The Titus brothers had gone to a distant village, on the forlorn hope of getting laborers, so Tom was left to his own devices, and he decided to go hunting with his electric rifle.

The taruco, or native deer, had been plentiful in the vicinity of the tunnel until the presence of so many men and the frequent blasts had driven them farther off, and it was not until after a tramp of several miles that Tom saw one. Then, after stalking it a little way, he managed to kill it with the electric rifle.

Koku hoisted the animal to his big shoulders, and, as this would provide meat enough for some time, Tom started back for camp.

As he and Mr. Damon, with Koku in the rear, passed through a little clearing, they saw, on the far side, a native hut. And from it rushed a woman, who approached Tom, casting herself on her knees, while she pressed his free hand to her head.

"Bless my scarf pin!" exclaimed Mr. Damon. "What does this mean, Tom?"

"Oh, this is the mother of the child I saved from the condor," said Tom. "Every time she sees me she thanks me all over again. How is the baby?" he asked in the Indian tongue, for he was a fair master of it by now.

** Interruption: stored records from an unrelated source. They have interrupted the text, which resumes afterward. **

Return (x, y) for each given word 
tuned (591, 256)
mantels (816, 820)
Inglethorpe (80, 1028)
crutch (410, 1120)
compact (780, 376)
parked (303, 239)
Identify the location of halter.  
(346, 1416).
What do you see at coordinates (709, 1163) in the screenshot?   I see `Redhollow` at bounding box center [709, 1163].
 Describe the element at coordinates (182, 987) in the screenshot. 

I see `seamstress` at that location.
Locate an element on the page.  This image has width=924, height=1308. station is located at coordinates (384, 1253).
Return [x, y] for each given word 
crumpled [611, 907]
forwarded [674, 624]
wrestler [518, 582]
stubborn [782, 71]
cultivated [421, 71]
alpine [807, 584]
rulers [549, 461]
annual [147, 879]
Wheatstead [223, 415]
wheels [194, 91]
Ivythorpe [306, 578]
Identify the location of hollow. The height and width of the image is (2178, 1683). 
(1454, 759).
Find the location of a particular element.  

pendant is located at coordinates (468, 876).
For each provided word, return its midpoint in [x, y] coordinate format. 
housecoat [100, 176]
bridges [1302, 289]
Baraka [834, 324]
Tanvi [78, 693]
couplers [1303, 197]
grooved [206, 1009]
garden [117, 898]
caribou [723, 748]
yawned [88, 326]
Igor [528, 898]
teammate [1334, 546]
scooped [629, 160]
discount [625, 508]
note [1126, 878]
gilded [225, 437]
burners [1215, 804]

"The baby is well. Will the mighty hunter permit himself to enter my miserable hovel and partake of some milk and cakes?"

"What do you say, Mr. Damon?" Tom asked. "She's clean and neat, and she makes a drink of goat's milk that isn't bad. She bakes some kind of meal cakes that are good, too. I'm hungry."

"All right, Tom, I'll do as you say."

A little later they were partaking of a rude, but none the less welcome, lunch in the woman's hut, while the baby whose life Tom had saved cooed in the rough log cradle.

"Say, Masni," asked Tom, addressing the woman by name, "don't you know where we can get some men to work the tunnel?" Of course Tom spoke the Indian language, and he had to adapt himself to the comprehension of Masni.

"Men no work tunnel?" she inquired.

"No, they've all skipped out--vamoosed. Afraid of some spirit."

The woman looked around, as though in fear. Then she approached Tom closely and whispered:

"No spirit in tunnel--bad man!"

"What!" cried Tom, almost jumping off his stool. "What do you mean, Masni?"

"Me tell mighty hunter," she went on, lowering her voice still more. "My man he no want to tell, he 'fraid, but I tell. Mighty hunter save Vashni," and she looked toward the baby. "Me help friends of mighty hunter. Bad man in tunnel-- no spirit!

"Men go. Spirit no take um--bad man take um."

"Where are they now?" asked Tom. "Jove, if I could find them the secret would be solved!"

The woman looked fearfully around the hut and then whispered:

"You come--me show!"

"Bless my toothbrush!" cried Mr. Damon. "What is going to happen, Tom Swift?"

"I don't know," was the answer, "but something sure is in the wind. I guess I shot better than I knew when I killed that condor."